Oscar Wilde, escritor: “Lo más terrible no es que te rompa el corazón; es que te lo convierta en piedra.”
La célebre frase de Oscar Wilde cobra otra dimensión al leerse junto a su caída, su prisión y sus obras más dolorosas.


Cuando Oscar Wilde escribió algunas de sus páginas más dolorosas, ya no era el autor celebrado de los salones londinenses ni el provocador elegante que había hecho del ingenio un arte. Era un preso en Reading, castigado por la moral de su tiempo y obligado a contemplar, con una dolorosa lucidez, lo que quedaba de sí mismo tras la humillación. De ahí sale una de sus frases más terribles, y también más precisas, sobre el desamor y sus ruinas: “Lo más terrible no es que te rompa el corazón; es que te lo convierta en piedra.”

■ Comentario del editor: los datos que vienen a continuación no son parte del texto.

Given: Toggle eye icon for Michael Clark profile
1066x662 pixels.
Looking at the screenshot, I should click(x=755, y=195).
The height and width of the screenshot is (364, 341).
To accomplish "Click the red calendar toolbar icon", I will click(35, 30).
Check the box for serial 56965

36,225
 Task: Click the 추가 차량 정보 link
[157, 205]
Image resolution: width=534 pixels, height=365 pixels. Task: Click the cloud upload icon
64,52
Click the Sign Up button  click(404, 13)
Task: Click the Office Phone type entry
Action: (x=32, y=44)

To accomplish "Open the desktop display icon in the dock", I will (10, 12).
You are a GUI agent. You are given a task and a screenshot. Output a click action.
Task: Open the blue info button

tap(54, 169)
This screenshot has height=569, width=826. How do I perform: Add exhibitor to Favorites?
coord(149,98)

La frase procede de ‘De profundis’, la larguísima carta que Wilde escribió en la cárcel de Reading a Lord Alfred Douglas, Bosie, el hombre al que amó y cuya relación quedó entrelazada con la caída pública del escritor. En abril y mayo de 1895, tras su enfrentamiento judicial con el marqués de Queensberry, padre de Douglas, Wilde fue juzgado por “flagrante indecencia” y condenado a dos años de trabajos forzados. Aquel autor que había conquistado Londres con su ingenio, con ‘El retrato de Dorian Gray’ y con comedias como ‘La importancia de llamarse Ernesto’, salió de ese proceso transformado.

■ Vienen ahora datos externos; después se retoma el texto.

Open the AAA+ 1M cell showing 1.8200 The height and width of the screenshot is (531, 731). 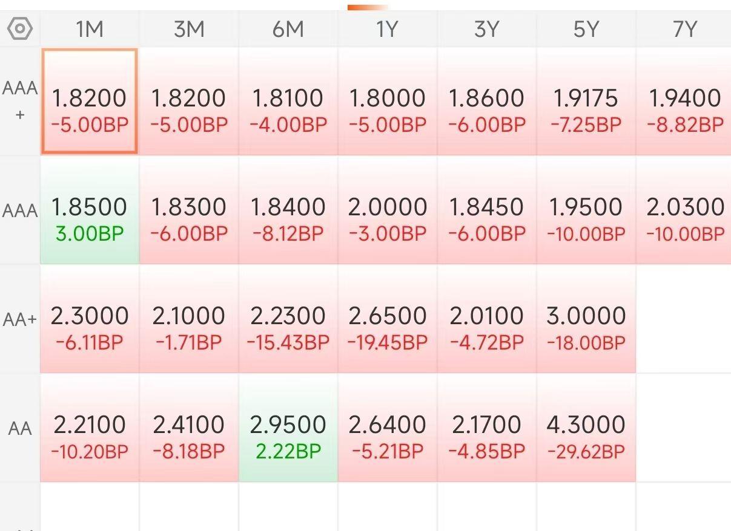pyautogui.click(x=90, y=102)
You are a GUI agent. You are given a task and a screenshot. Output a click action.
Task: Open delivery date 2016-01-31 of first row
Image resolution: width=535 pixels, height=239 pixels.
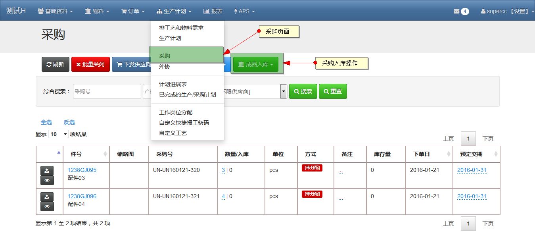[x=472, y=170]
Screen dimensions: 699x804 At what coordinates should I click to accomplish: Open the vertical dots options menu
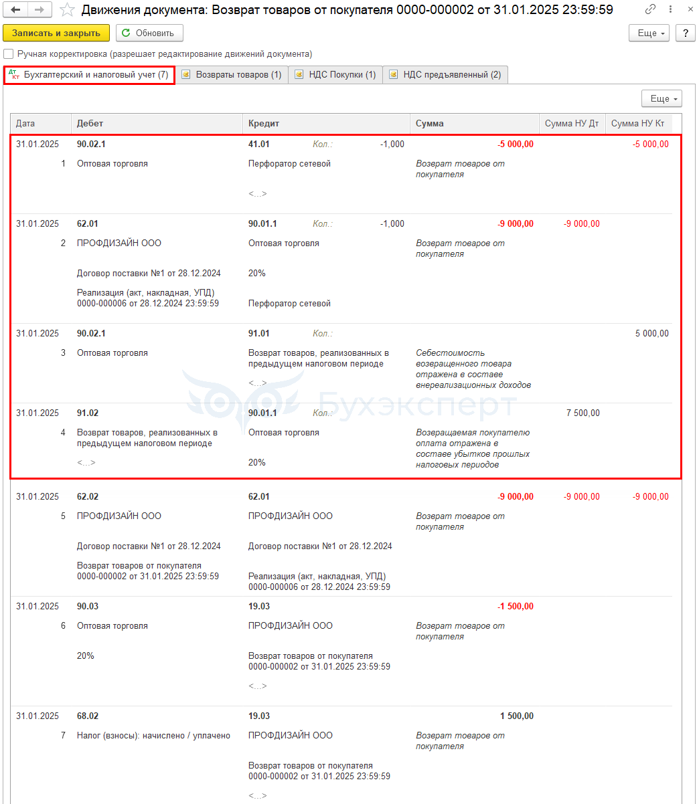672,10
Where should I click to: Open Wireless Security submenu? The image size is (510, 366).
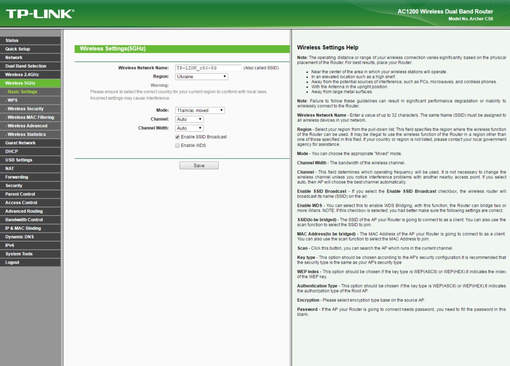(x=24, y=109)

Un escritor frente a sus ruinas
Por eso conviene leer esa cita no como una frase suelta sobre una ruptura sentimental, sino como una confesión sobre el desgaste del alma. En su contexto original, Wilde está hablando de la vida en prisión, de sus privaciones y de la forma en que la rebeldía, la humillación y la dureza cotidiana amenazan con cerrar “los canales del alma”. El corazón roto todavía siente. El corazón de piedra, en cambio, ya no sangra porque empieza a no estar del todo vivo. Lo verdaderamente devastador es cuando el dolor se convierte en defensa permanente, en ironía automática, en distancia, en incapacidad para volver a confiar.
Antes de la cárcel fue el gran representante del ingenio victoriano, portavoz del esteticismo y figura de un mundo que parecía creer que la inteligencia podía vencerlo todo con una frase perfecta. Después de la cárcel, lo poco que pudo escribir tenía una melancolía que le acompañaría hasta el final de sus días. ‘De profundis’ ya no busca deslumbrar, sino entender la pena que le atenazaba. Y ‘La balada de la cárcel de Reading’ prolonga esa mirada hacia el sufrimiento ajeno, hacia la culpa, hacia la maquinaria impersonal del castigo en las cárceles victorianas.

Oscar Wilde murió en París en 1900, con 46 años, arruinado, humillado y enfermo. Sólo la posteridad le puso en su sitio. El hombre que fue castigado y destruido por la moral de su tiempo acabó convertido en una de sus conciencias literarias más precisas y celebradas. Poco consuelo para el hombre que escribió que sería “una tragedia terrible” morir antes de poder completar al menos una parte de lo que aún tenía por hacer. Hay heridas que nunca curan.